While infrared perimeter maps show where the fire is, thermal images, which track hot spots, can show where the fire is going, Riggan said.
Since 2001, Riggan has been part of the push to modernize firefighting by mixing on-the-ground firefighting with thermal images of wildfires. While the Forest Service uses a NIROPS flight, short for National Infrared Operations, to make passes over large fires once a day, Riggan advocates for real-time maps.
"If you are on one side of the fire, you don't really know what's going on on the other," he said. "There's just a lot of confusion that goes on. It's really important that we try to move into a more modern stance here on fire information."
Riggan, who has worked for years on a thermal imaging product called FireImager for the Forest Service, is not alone in his thinking. Last week, the Colorado Division of Fire Prevention and Control signed contracts for two aircraft designed to capture thermal images of fires and upload them immediately into a statewide computer system that can feed to firefighters' smartphones or tablets.
The thermal technology will set Colorado apart from other Western states that have made small forays into the world of thermal mapping, state officials say.
Military aircraft often are equipped with sophisticated thermal imaging, Riggan said, but the struggle has been adapting that technology to the firefighting world.

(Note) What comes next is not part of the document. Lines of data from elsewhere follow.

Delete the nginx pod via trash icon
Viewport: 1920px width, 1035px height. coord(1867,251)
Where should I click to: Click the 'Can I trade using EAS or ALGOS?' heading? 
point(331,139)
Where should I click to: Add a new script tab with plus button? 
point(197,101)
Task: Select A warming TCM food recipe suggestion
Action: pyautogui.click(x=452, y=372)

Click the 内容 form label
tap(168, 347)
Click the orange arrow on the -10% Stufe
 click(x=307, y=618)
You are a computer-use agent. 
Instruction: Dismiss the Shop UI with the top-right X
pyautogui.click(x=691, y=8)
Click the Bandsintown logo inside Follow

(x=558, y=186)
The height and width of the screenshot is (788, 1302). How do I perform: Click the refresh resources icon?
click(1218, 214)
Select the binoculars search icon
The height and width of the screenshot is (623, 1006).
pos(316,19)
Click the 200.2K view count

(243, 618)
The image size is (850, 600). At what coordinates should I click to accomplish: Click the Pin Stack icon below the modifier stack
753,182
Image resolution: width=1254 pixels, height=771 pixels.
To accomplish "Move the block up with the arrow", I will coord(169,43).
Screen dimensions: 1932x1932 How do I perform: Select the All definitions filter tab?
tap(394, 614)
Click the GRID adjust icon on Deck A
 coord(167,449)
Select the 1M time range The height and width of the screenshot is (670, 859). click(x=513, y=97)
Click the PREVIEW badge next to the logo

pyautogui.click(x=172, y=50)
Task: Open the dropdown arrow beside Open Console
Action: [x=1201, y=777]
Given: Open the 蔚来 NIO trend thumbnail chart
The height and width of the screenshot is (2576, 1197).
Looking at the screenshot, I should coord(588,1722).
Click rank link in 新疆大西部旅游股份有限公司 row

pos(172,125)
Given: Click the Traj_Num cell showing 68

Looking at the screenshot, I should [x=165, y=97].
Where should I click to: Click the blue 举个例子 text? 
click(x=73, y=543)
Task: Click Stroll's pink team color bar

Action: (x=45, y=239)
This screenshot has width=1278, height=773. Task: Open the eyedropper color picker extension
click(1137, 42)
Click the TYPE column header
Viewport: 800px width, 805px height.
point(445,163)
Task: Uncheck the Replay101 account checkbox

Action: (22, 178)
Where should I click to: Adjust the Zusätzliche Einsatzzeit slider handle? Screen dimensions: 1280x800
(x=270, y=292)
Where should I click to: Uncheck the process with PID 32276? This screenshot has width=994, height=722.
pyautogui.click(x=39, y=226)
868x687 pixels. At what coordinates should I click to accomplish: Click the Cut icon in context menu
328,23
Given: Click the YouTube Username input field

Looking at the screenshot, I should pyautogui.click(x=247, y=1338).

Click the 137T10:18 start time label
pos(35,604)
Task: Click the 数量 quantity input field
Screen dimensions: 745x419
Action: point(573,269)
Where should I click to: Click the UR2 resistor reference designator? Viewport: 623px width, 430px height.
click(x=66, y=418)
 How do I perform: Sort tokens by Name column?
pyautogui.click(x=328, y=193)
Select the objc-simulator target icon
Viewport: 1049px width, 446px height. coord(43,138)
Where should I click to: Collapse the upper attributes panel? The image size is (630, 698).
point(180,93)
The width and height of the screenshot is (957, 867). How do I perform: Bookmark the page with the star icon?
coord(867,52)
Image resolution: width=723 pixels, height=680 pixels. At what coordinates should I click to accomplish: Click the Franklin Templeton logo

With the exception of some NASA and National Oceanic and Atmospheric Administration technology, Colorado's sensor planes and the FireImager are unique. In Colorado, a test PC-12 will take to the skies Aug. 31, while the Forest Service sensing model developed by Riggan will be in the air sometime in October, he said.
While Forest Service infrared aircraft can fly only at night - when fires are at their most calm - Colorado's PC-12s can snap thermal images any time. They can fly for hours, using thermal cameras to focus on images as well as video to convey instant fire images to ground crews, said Brian Collins, co-founder of Intterra Inc., a Castle Rock-based company responsible for some of the technology on the planes.
"That really has never happened," he said.
Thermal images can track retardant drops - which typically appear as cooler spots on the image - and photos of fires when they are at their most powerful, often in the afternoon. But the trend toward thermal is part of transformation in firefighting, where technology and traditional firefighting mix.
"In essence, I'm in fire research. . I want to be out during the most active fire periods, in the afternoon," Riggan said. "That, of course, is when firefighters most need to know which homes are being involved, which part of the fire is most active. I am referring more and more to fire intelligence."